Once you print to a print queue set up with the Foomatic PPD, CUPS will insert the appropriate commands and comments into the resulting PostScript job file. foomatic-rip is able to read and act upon these and uses some specially encoded Foomatic comments embedded in the job file. These in turn are used to construct (transparently for you, the user) the complicated Ghostscript command line telling the printer driver exactly how the resulting raster data should look and which printer commands to embed into the data stream. You need:

  • A “foomatic+something” PPD but this is not enough to print with CUPS (it is only one important component).

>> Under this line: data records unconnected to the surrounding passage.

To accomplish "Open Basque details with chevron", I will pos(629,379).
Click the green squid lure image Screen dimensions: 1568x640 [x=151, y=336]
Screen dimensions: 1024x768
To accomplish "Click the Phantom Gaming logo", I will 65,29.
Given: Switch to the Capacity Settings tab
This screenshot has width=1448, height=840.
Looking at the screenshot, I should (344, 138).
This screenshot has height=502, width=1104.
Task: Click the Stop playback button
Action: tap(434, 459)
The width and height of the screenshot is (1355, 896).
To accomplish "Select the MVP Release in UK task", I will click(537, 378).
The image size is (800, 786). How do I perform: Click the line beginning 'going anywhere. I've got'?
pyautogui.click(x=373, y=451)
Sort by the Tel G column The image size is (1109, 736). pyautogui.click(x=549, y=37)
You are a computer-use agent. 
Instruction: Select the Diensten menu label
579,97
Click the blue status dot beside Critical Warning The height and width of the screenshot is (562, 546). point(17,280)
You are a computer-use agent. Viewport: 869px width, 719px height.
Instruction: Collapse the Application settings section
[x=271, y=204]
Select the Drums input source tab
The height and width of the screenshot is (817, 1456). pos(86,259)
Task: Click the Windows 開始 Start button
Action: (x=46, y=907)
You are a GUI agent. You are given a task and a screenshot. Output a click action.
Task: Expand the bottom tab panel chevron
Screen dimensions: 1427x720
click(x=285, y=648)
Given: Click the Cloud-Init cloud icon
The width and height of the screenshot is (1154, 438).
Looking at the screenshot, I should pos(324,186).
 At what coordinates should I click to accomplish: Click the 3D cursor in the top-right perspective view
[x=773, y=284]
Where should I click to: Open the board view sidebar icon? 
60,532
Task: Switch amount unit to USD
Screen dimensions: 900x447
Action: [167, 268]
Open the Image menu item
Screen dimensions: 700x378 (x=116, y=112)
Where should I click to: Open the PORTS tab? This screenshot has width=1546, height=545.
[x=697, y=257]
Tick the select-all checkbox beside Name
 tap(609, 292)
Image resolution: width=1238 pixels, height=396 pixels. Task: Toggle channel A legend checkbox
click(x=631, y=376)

  • The foomatic-rip filter script (Perl) in /usr/lib/cups/filters/.

  • Perl to make foomatic-rip run.

  • Ghostscript (because it is doing the main work, controlled by the PPD/foomatic-rip combo) to produce the raster data fit for your printer model's consumption.

  • Ghostscript must (depending on the driver/model) contain support for a certain device representing the selected driver for your model (as shown by gs -h ).

  • foomatic-rip needs a new version of PPDs (PPD versions produced for cupsomatic do not work with foomatic-rip).